Odaiba, ubicada en una isla artificial en la bahía de Tokio, es uno de los barrios más modernos y futuristas de la ciudad. Originalmente construida como una serie de fortificaciones durante el período Edo, fue transformada en los años 90 en un centro de compras, entretenimiento y cultura.
Odaiba es famosa por sus vistas impresionantes, con el Rainbow Bridge que conecta la isla con la ciudad y que por la noche se ilumina de forma espectacular. Entre las atracciones principales se encuentran el Fuji TV Building, con su arquitectura distintiva y un mirador, y el DiverCity Tokyo Plaza, que alberga el famoso Gundam gigante y una amplia selección de tiendas y restaurantes.

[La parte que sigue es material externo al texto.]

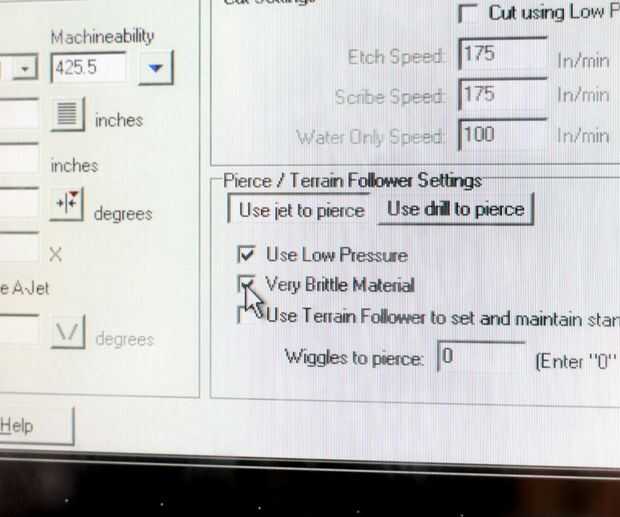Click the tilt alignment icon beside degrees

tap(67, 204)
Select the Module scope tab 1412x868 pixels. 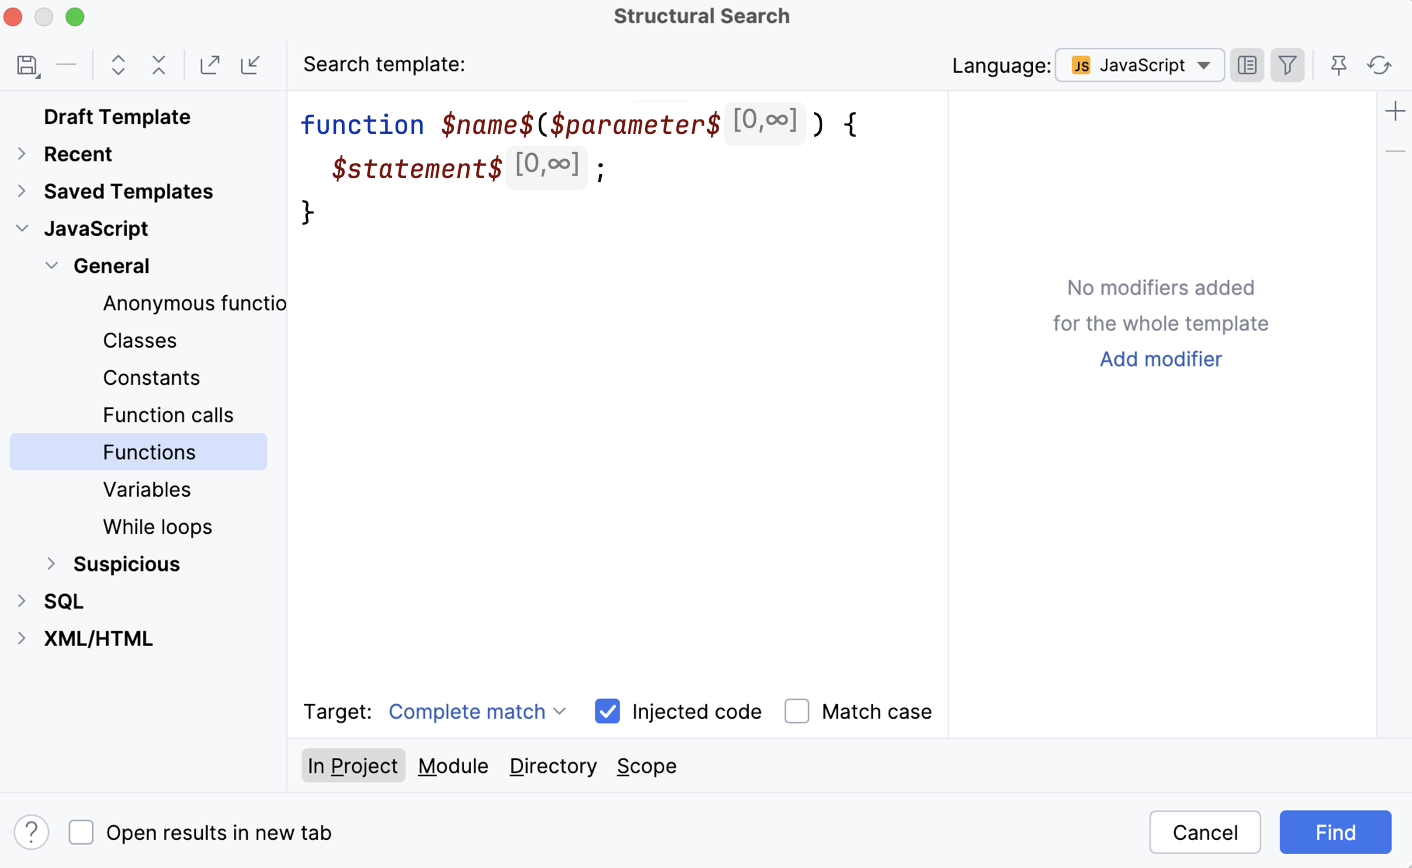point(453,765)
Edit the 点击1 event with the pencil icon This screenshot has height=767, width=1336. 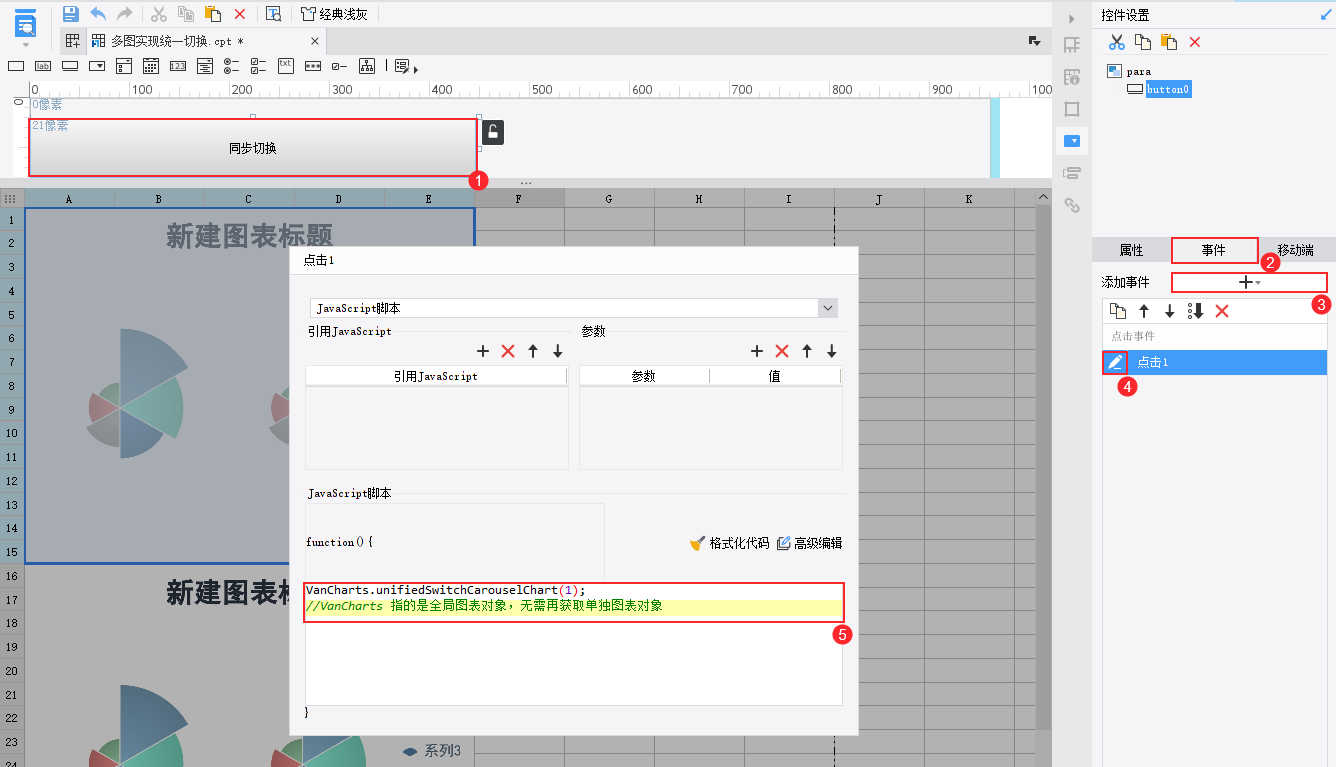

Otra parada imperdible es el National Museum of Emerging Science and Innovation (Miraikan), donde puedes explorar tecnologías de vanguardia e interactuar con robots como ASIMO. Para quienes buscan relajación, el Oedo Onsen Monogatari, un centro termal al estilo Edo, ofrece una experiencia tradicional japonesa con un toque moderno.
No faltan opciones para los amantes de la naturaleza, como la Estatua de la Libertad en miniatura y los paseos por el paseo marítimo, que ofrecen vistas espectaculares de la ciudad y del Monte Fuji en días despejados.
Con una mezcla de entretenimiento, compras, cultura y vistas icónicas, Odaiba es un destino imperdible para quienes visitan Tokio.